Christopher Adrián, de apenas 15 años de edad, fue asesinado en calles de la alcaldía Gustavo A. Madero (GAM), en la Ciudad de México. El adolescente, conocido como “El Cachetes”, había ganado notoriedad en su colonia Cocoyotes por sus presuntas actividades dentro de una célula criminal llamada Los Escamos.
El menor ya había sido detenido en tres ocasiones por las autoridades capitalinas: la primera en octubre de 2022 por portación de cocaína, y dos más en mayo y octubre de 2023. Pese a ello, la Fiscalía capitalina lo dejó en libertad, permitiendo que regresara a las calles. Su última detención ocurrió junto a una joven de 18 años identificada como Lauren Tejeda Villanueva, acusada de vender marihuana.

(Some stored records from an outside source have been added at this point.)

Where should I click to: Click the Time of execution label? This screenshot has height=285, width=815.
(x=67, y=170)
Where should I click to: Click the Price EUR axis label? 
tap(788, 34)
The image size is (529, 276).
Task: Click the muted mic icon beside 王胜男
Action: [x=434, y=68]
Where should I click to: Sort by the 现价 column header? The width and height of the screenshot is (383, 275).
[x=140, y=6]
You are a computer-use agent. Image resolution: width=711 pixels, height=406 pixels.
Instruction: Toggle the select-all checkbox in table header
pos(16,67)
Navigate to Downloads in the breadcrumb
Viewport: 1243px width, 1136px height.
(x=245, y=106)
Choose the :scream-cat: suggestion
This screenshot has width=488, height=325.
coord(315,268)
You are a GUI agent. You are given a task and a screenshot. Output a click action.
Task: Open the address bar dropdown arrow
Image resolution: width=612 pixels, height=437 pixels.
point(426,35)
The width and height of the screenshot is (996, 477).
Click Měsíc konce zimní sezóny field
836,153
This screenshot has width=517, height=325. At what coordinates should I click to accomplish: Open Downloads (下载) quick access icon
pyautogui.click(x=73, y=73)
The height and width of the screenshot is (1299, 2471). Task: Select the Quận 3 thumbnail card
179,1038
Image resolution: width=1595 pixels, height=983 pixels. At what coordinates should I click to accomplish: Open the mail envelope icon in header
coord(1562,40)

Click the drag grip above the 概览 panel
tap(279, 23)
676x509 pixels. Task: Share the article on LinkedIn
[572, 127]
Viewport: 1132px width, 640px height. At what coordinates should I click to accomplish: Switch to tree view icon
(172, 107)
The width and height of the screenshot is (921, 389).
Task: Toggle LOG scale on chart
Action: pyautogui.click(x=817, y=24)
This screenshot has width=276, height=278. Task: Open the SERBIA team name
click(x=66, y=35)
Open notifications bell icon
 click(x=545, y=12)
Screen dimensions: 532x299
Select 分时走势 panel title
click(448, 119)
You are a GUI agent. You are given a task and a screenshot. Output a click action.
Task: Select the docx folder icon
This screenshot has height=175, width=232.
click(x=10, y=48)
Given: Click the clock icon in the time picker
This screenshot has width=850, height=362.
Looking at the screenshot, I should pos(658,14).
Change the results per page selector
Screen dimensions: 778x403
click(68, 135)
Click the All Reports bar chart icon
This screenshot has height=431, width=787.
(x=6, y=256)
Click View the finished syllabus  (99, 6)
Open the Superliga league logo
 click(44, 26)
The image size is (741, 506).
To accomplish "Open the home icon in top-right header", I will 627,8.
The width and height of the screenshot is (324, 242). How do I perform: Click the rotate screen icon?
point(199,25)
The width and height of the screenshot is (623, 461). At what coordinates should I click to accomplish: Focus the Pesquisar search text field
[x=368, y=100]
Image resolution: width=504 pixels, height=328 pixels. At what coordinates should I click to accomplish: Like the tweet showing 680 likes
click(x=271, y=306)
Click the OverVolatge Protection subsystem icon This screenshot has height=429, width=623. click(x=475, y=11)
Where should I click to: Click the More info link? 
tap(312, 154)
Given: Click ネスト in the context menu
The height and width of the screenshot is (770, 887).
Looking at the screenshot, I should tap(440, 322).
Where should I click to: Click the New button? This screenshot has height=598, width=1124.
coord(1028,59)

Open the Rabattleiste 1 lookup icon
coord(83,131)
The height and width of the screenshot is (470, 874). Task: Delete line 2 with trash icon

En redes sociales, Christopher se mostraba armado, con dinero en efectivo, altares a la Santa Muerte y Jesús Malverde, además de referencias a Tony Montana, personaje de la película Scarface que idolatraba. Incluso se había rapado las iniciales C.M. en la cabeza, las mismas que sirvieron para identificar su cadáver.
La noche del 23 de noviembre de 2023, “El Cachetes” fue atacado por un grupo de hombres con quienes días antes habría discutido por una motocicleta robada. Tras localizarlo a escasos metros de su domicilio, los agresores le dispararon en al menos nueve ocasiones, dejándolo tendido boca abajo junto a una motocicleta azul.
Mediante el uso de cámaras de videovigilancia, la policía siguió a los presuntos responsables, quienes escapaban en una motocicleta negra. Poco después fueron detenidos Óscar “N” (44 años), Santiago “N” (50), José Eduardo “N”, José Miguel “N” (20) y Arturo García Ferrer (44), señalados como participantes en el homicidio.
Tras su muerte, la historia de “El Cachetes” se viralizó en internet, donde memes y publicaciones lo retratan como un ejemplo de traición y violencia juvenil, recordando que su ejecución habría sido motivada por robar a sus propios compañeros. En redes sociales, el caso ha abierto debate sobre la normalización del crimen en adolescentes y la facilidad con la que jóvenes se integran a la delincuencia organizada en la capital del país.